New Volkswagen T-Roc previewed – engines, specs and release date
Everything you need to know about the new Volkswagen T-Roc SUV, including what it's like to drive, how practical it is and how it compares to the big-selling Nissan Qashqai...
Price from £19,000 (est) Release date December
Picture a modern Volkswagen and something built from an almost completely logical perspective probably springs to mind. But with its latest model, the German brand is getting all emotional.
Called the Volkswagen T-Roc, this new small SUV will sit below the Tiguan in the range and above an even smaller, Polo-based SUV that’s due next year. According to its maker, the T-Roc is a whole new kind of Volkswagen that can pull at your heart strings as well as your head.
As such, VW expects it to steal sales from the likes of the Mini Countryman and Nissan Juke, although with a starting price of around £19,000, you could argue it’s actually more of a rival to the Nissan Qashqai and Seat Ateca. The Tiguan, by comparison, is priced from £22,395.
All this actually means is these cars are mechanically very similar between the nose and where the driver sits, because that’s where all the components that are expensive to develop are: the crash structure, the engines and gearboxes, and the infotainment system.
Volkswagen T-Roc styling
Basing the T-Roc, and so many other cars, on this single platform means that when the most expensive and laborious work has been done once, several different brands can hang very different cars, of differing lengths, widths and heights, off the back of them, each with their own style.
And style is what the T-Roc is about. Volkswagen has seen other manufacturers having great success with this size of SUV and has nally decided that it needs to get in on the action too.
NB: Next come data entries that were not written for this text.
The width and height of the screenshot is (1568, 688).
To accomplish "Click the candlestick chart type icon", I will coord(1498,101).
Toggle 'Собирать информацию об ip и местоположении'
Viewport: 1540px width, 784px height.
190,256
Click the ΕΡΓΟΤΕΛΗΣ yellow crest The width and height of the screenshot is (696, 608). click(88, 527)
To help it to stand out, the T-Roc has a more gently sloping tailgate than the bigger Tiguan, wheels of up to 19in at launch (20in will follow), a distinctive new front end design with a new style of daytime running lights, and aluminium exterior highlights.
These metal elements aren’t just to look expensive, mind: they’re essential to break up the visual bulk of what would otherwise be a vast, dull-looking section of painted bodywork. Meanwhile, the black plastic below is a timehonoured trick that helps a car to look more rugged and off-road-minded than it actually is.
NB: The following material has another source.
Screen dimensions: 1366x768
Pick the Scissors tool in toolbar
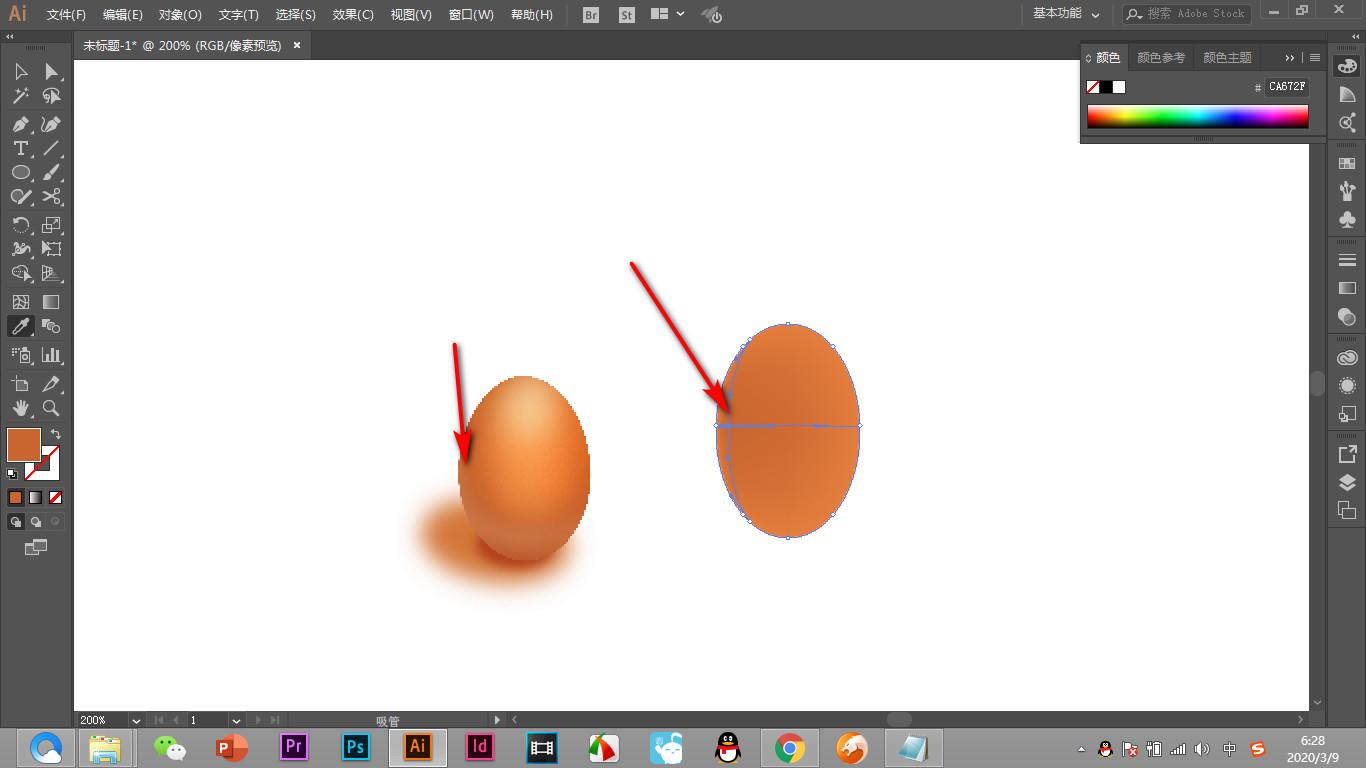[x=51, y=197]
And this is handy, because a tough-terrain traverser the T-Roc is not. Rather, it’s a low-riding SUV, just like virtually every other model in the class, with only slightly more ground clearance than a regular hatchback.
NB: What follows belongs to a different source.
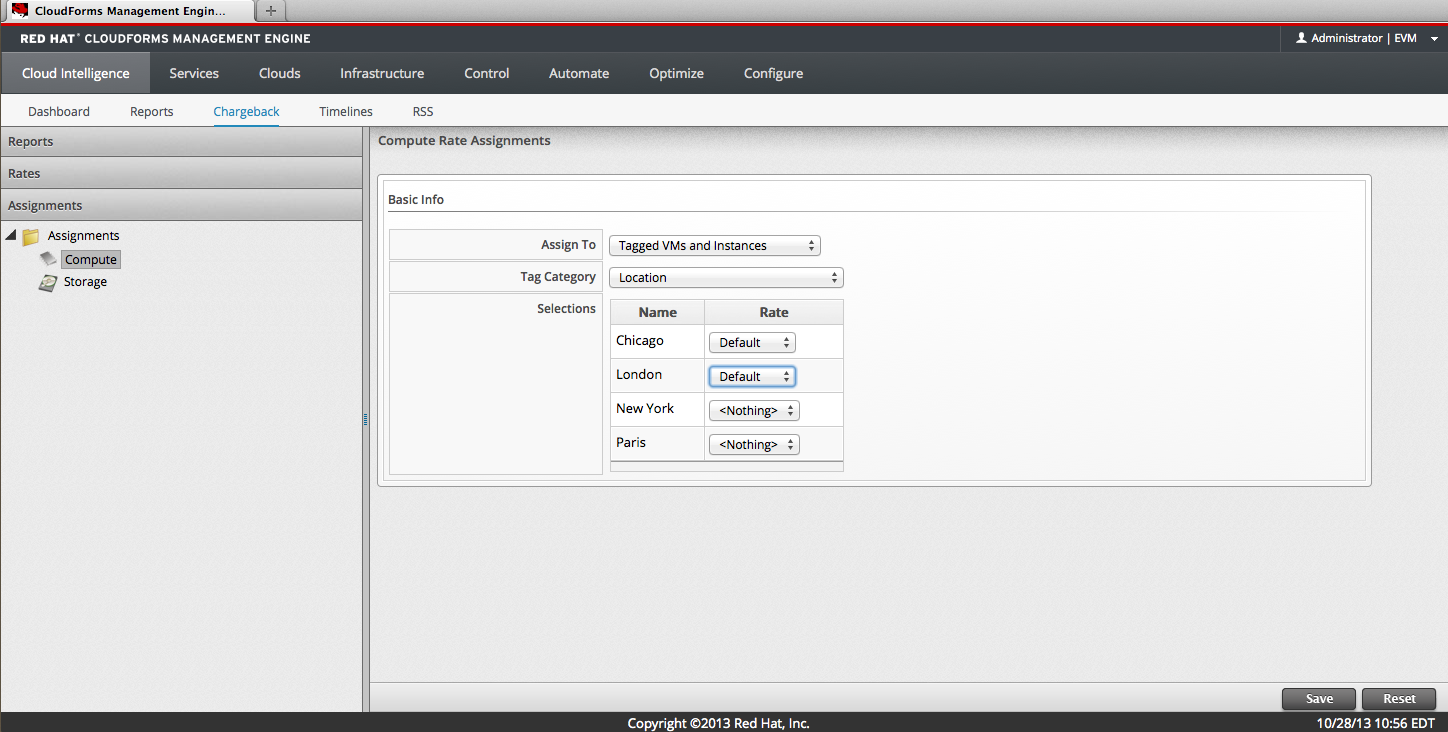This screenshot has height=732, width=1448.
Task: Switch to the Reports tab
Action: pos(151,112)

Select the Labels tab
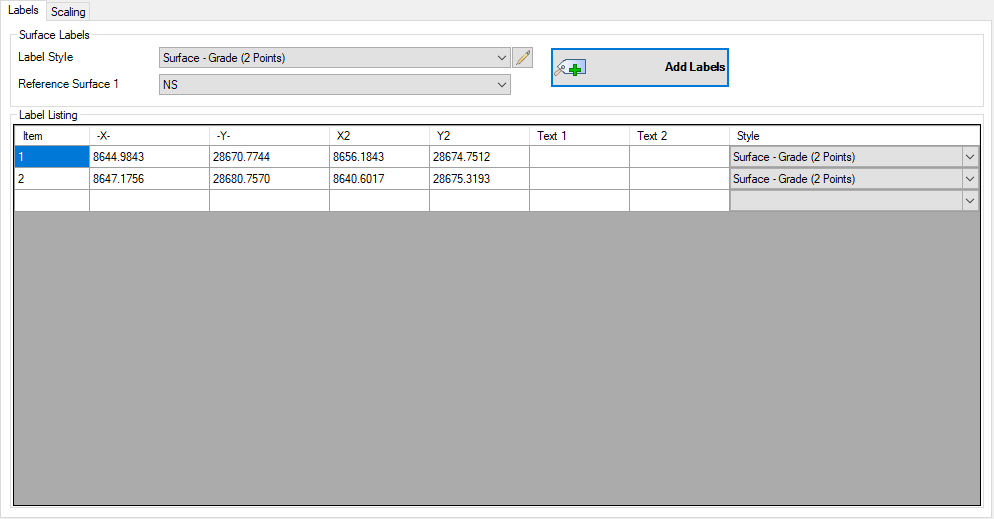(x=23, y=10)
However, while the driving position is only around 80mm higher than the Golf’s, it feels like a big difference on the road.
Volkswagen T-Roc engines
Like most of its immediate rivals, the T-Roc will be offered with front or four-wheel drive and a wide range of petrol and diesel engines, both types coming with a choice of 114bhp, 148bhp and 187bhp power outputs.
Because the T-Roc will be bought mostly by private buyers, and because some people now fear buying a diesel due to worries about air quality and whether they’ll still be permitted to drive them in cities in the future, VW expects 80% of British T-Rocs to be petrol-powered.
Buyers will be able to choose from manual and dual-clutch automatic gearboxes.
More variants will probably be introduced later, including a high-performance T-Roc R, which could arrive as soon as next year.
Plans for this model are currently under discussion, according to VW’s head of development, Frank Welsch. If launched, it would be a sister car to the upcoming Ateca Cupra.
The most likely engine for this car is the 306bhp turbocharged 2.0-litre petrol unit from the Golf R hot hatch. This gives the Golf a 0-62mph time of 4.6sec when it’s paired with the optional automatic gearbox. However, the T-Roc’s greater weight and less aerodynamic shape will make it slightly slower.
“If demand is there for a more powerful T-Roc, we can likely satisfy it. There is a great deal of potential in the car that we can unlock if customers want it,” says Welsch.
Volkswagen T-Roc interior
Inside, the theme of the exterior continues, so it’s at once more snazzy-looking than other VWs and yet just as logically laid out. Crucially, the T-Roc is roomier than the Golf, even though it’s no longer than that car, with more shoulder and head room in the front and rear, as well as a 445-litre boot to the Golf’s 360.
It’s that practicality – in addition to the pricing – that makes the T-Roc just as much of a rival to the Qashqai as the Juke, despite its short length; the Juke has only a 354-litre boot, while the larger Qashqai’s is 430 litres.
The T-Roc also offers VW’s latest infotainment and safety systems. The standard touchscreen is the same clear, easy-to-use 8.0in unit as in the Golf, with an ugraded 9.2in unit an option. In addition, a digital instrument display, internet connection and sat-nav with live traffic data are all on offer, as are lane-keeping assist and automatic emergency braking.
All of this sits in a car that feels as solid inside as VWs typically do, yet with an extra whiff of air, from things like a body-coloured dashboard and thin ambient lighting strips.
Admittedly, it’s a hint of emotion rather than the explosion of it that’s displayed in the Countryman, but by VW’s standards, it feels quite refreshing.